Exercise aim. All lines in the records below that hold "width" are to be shown.

Data records.
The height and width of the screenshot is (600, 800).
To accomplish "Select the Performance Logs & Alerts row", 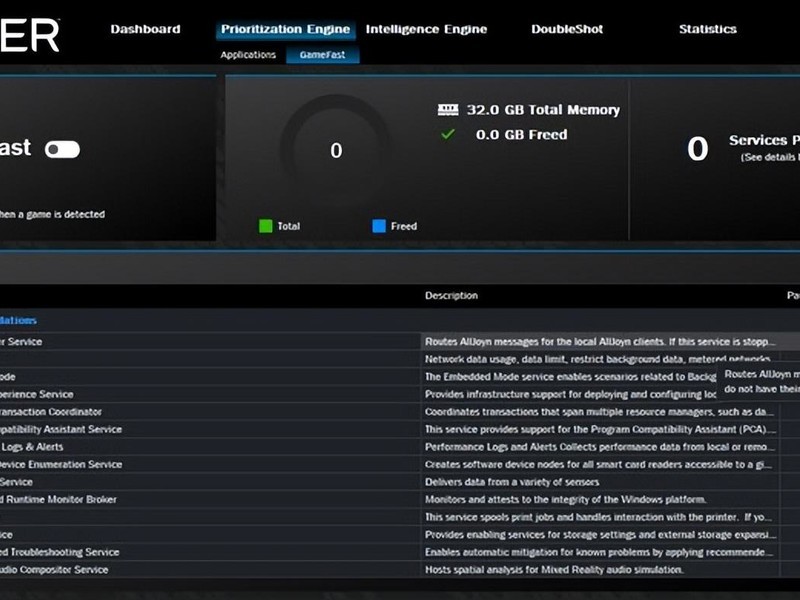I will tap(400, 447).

--

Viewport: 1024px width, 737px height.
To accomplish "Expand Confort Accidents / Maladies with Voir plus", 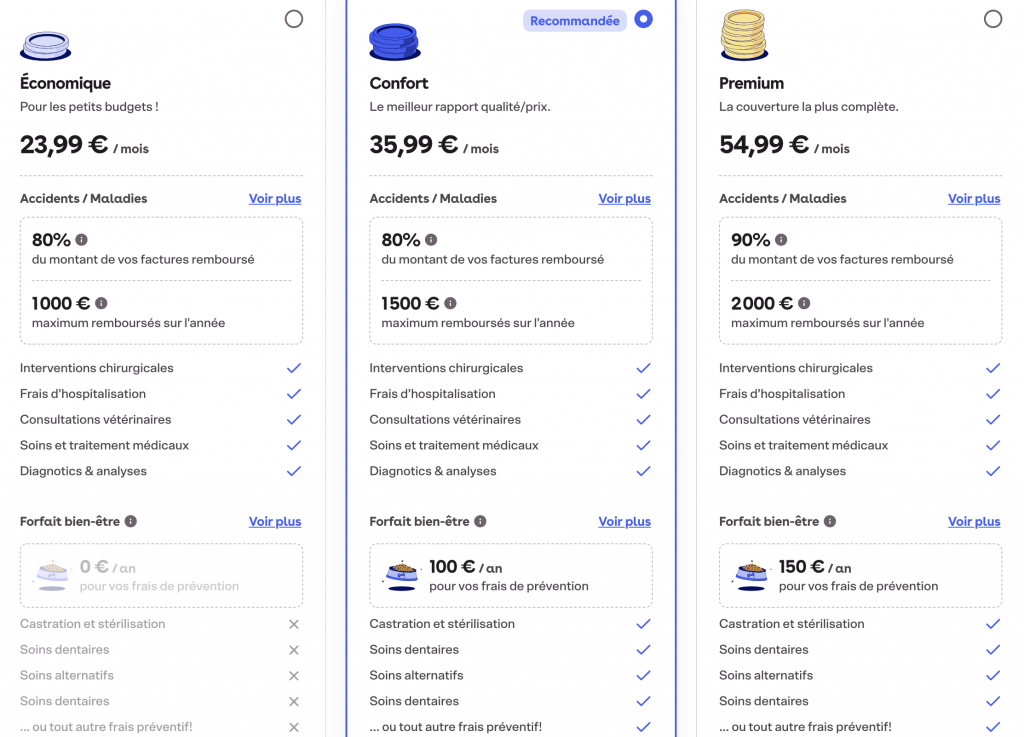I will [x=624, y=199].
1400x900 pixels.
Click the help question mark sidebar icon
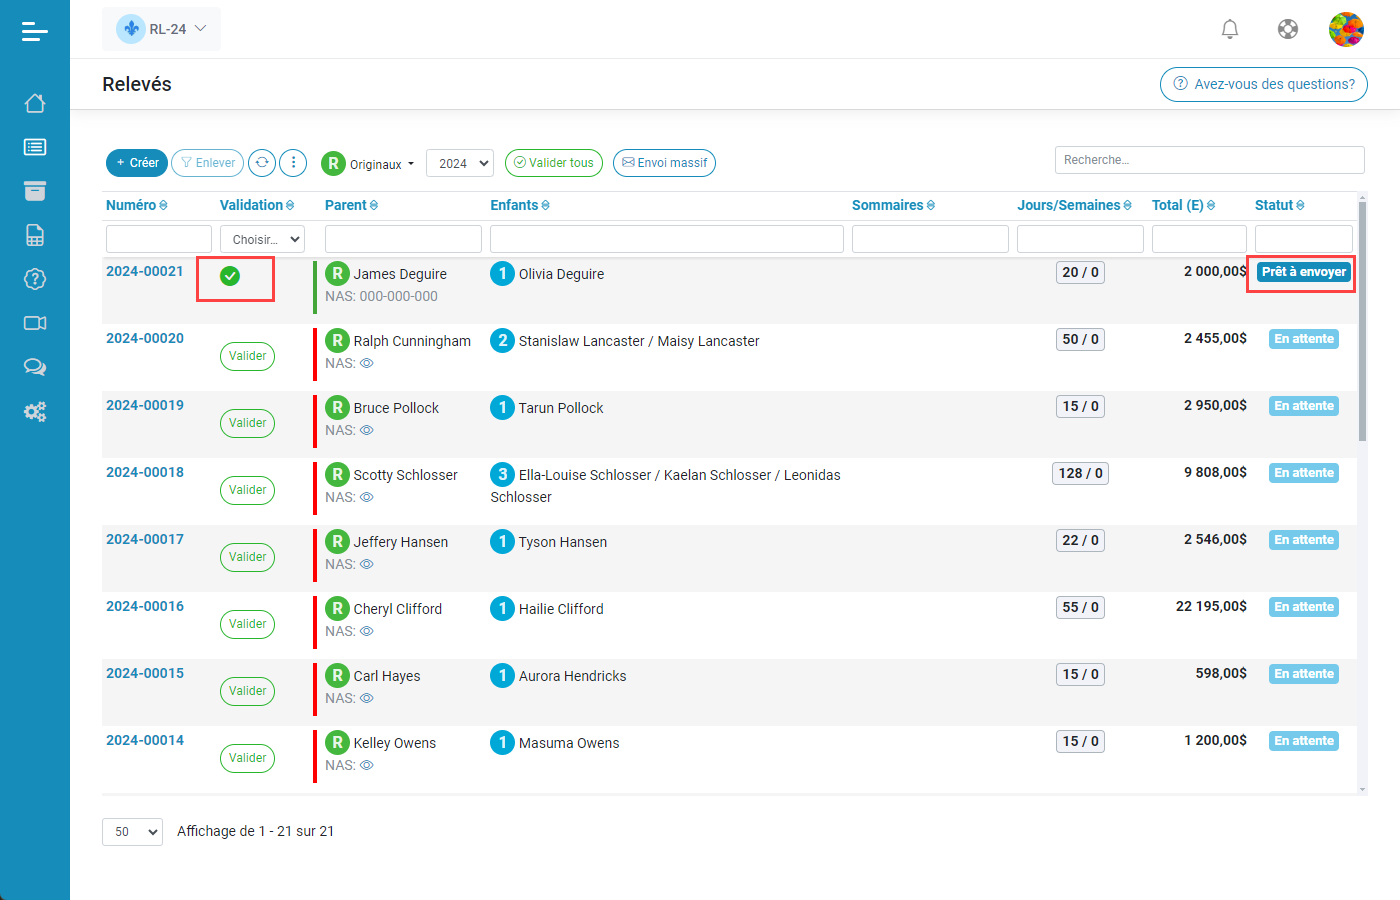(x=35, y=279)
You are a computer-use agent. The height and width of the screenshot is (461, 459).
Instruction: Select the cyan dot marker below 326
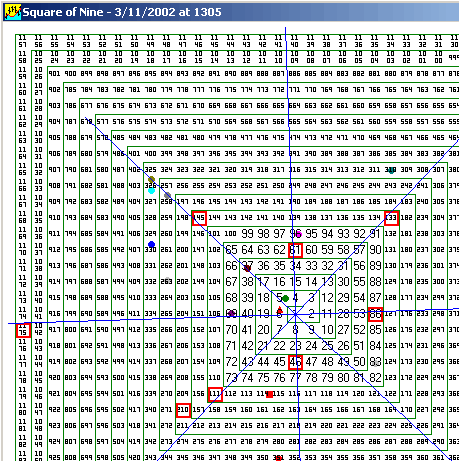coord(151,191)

Response to this task.
The height and width of the screenshot is (600, 800).
Viewport: 1024px width, 737px height.
You are a computer-use agent. The height and width of the screenshot is (461, 459).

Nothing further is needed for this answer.